Nicer Tuesdays, publishing night

Last night in London It’s Nice That’s latest Nicer Tuesday evening was themed ‘Publications’. Tickets sold out in 48 hours, proving again how much interest there is in independent magazines at the moment. Guest speakers were Steve Watson from Stack, David Hellqvist from Port, Anna Bates and Elizabeth Glickfeld from Dirty Furniture, and Tim Noakes from Dazed & Confused.

Photo above by Graham Turner/It’s Nice That

Steve Watson was first up and on form as always. To start the evening, he set up the wider context of the current magazine industry, championing independent publications as ‘the products of the 21st Century’, beautiful and timely responses to the overwhelming glut of online content. He made the observation that whilst it’s a positive thing that print is such a prevalent medium, the problem is that publications now not only have to compete with the online world to get attention - they also have to compete with one another. Standing in front of the magazine shelf at Foyles is a visual treat, but, much like the sheer amount of online content at your fingertips, the innumerable choices can be overwhelming for readers. As Steve explained last night, that’s one of the many reasons that Stack does the choosing for you.

He also made the point that it is hard to engage with different kinds of perspectives in an online world made of personalised news streams. Social media falsely disguises itself as being about connectivity but it actually narrows horizons because it’s highly selective. With Stack, Steve said that he wants to combat this narrowing: it’s one of many ways to ‘defeat the Amazon algorithm,’ by opening up subscribers to new sets of ideas via magazines that they normally wouldn’t consider.

Next up was David Hellqvist, Fashion Editor at Port and head of Document Studios. David told the story of how the recent Timberland magazine came about, a publication he describes as ‘a pop culture retrospective’. To celebrate the iconic brand, David and art director Mark Thompson meticulously documented every aspect of its history, carefully considering the brand’s contemporary meaning and significance.

Anna Bates and Elizabeth Glickfeld of Dirty Furniture discussed how their frustration with generic design magazines led them to start their own publication. Tired of journalism that treated furniture as if it existed in a perpetual showroom, Anna, Elizabeth and Pete Maxwell teamed up to create a magazine all about ‘people and their mess’. They wanted it to be ‘visual, seductive and collectable’ like other design magazines, but with a deliberate emphasis on human traces and stains.

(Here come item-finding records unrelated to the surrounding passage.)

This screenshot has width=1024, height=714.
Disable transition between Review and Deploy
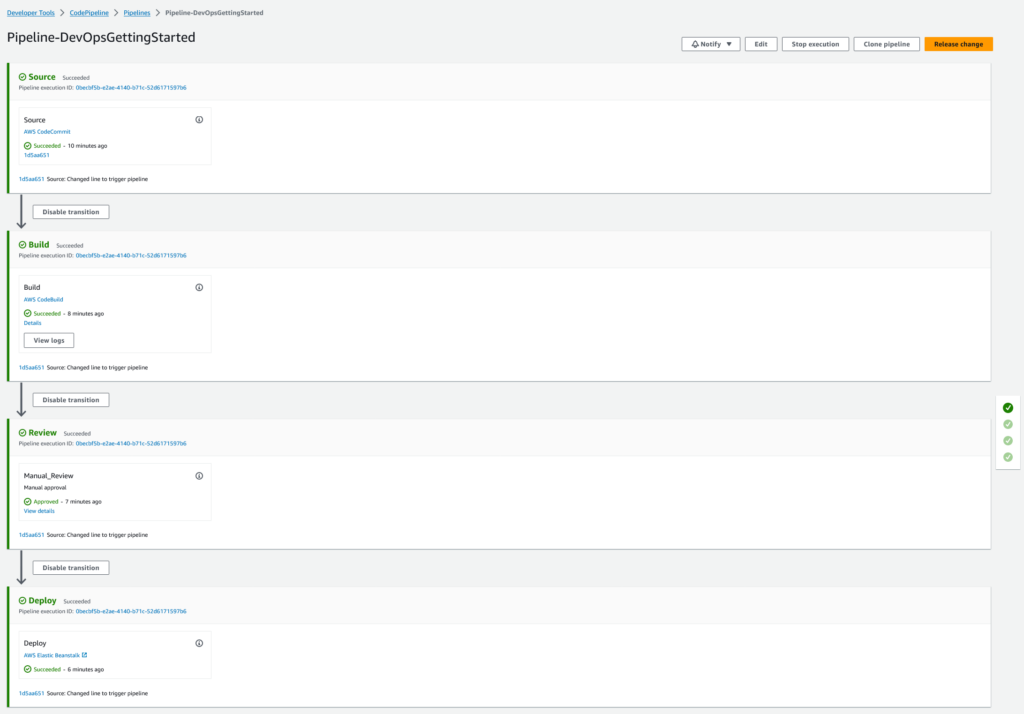coord(71,568)
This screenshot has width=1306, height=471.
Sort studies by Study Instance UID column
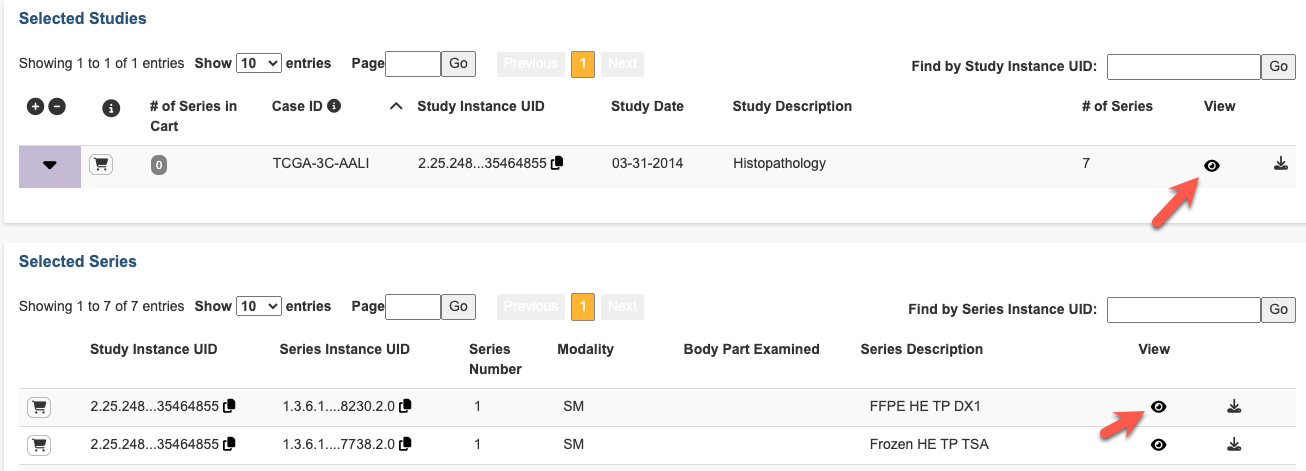pos(480,106)
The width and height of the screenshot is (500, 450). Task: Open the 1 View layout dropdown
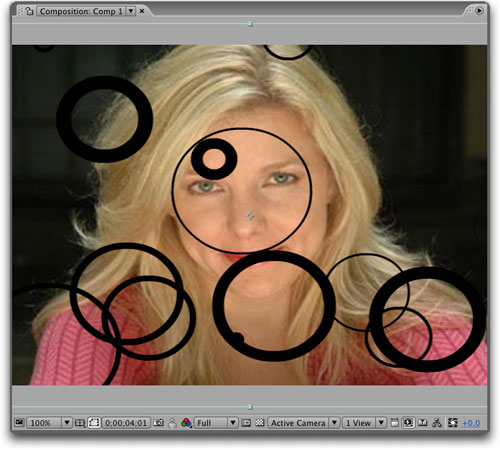click(364, 423)
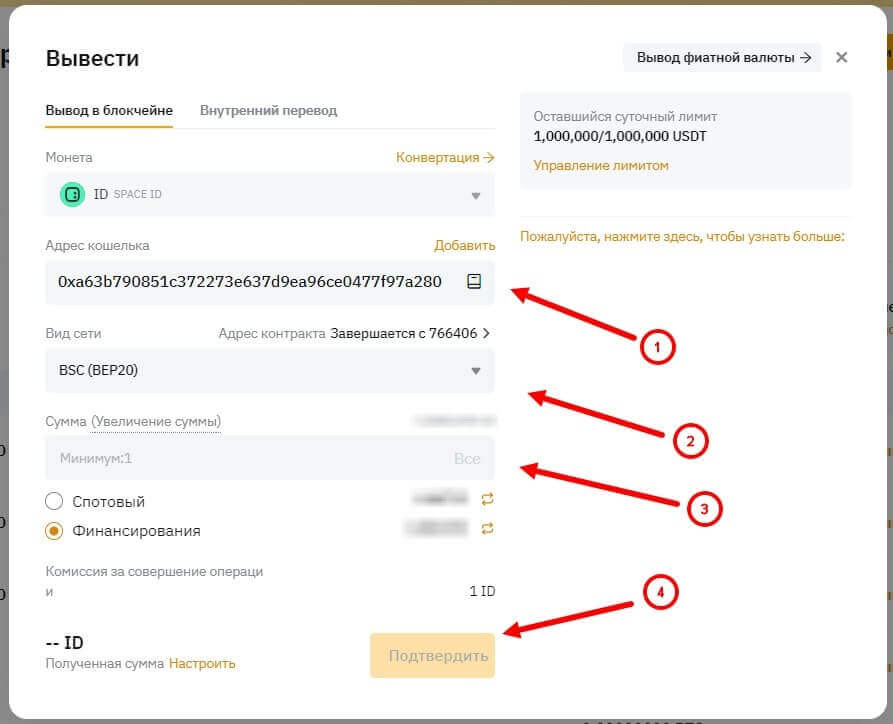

Editor-in-chief of Dazed Tim Noakes ended off the evening, providing an example of what happens to an independent magazine when it continues to grow, so much so that it begins to teeter into the mainstream. Tim discussed the ‘New Era’ of Dazed, especially his editorial emphasis on unifying print and digital platforms. He used his recent interview with Marilyn Manson as an example of the importance of generating clicks and social media interest, and discussed the importance of Dazed’s White Label branding agency, taking the approach that these days ‘you’ve got to adapt or die’.

To hear the enthusiasm of Dirty Furniture juxtaposed with Dazed & Confused’s hard-hitting strategies was especially intriguing – the smaller publication attempts to fill what they see as a current lack or void, they document the stories that aren’t currently being told. Their spirit is similar to Dazed’s initial desire in the nineties to document a culture that was ignored and underrepresented, so to hear Dirty Furniture before Dazed emphasised just how far the latter has come.

One of the nicest things about this particular Nicer Tuesday was that it encouraged these sorts of comparisons. The different viewpoints of the speakers emphasised the multiplicity of the current magazine industry. As Steve said, ‘magazines are the new media’, and the scope of ideas last night reflected the variety of ways new stories are currently being told.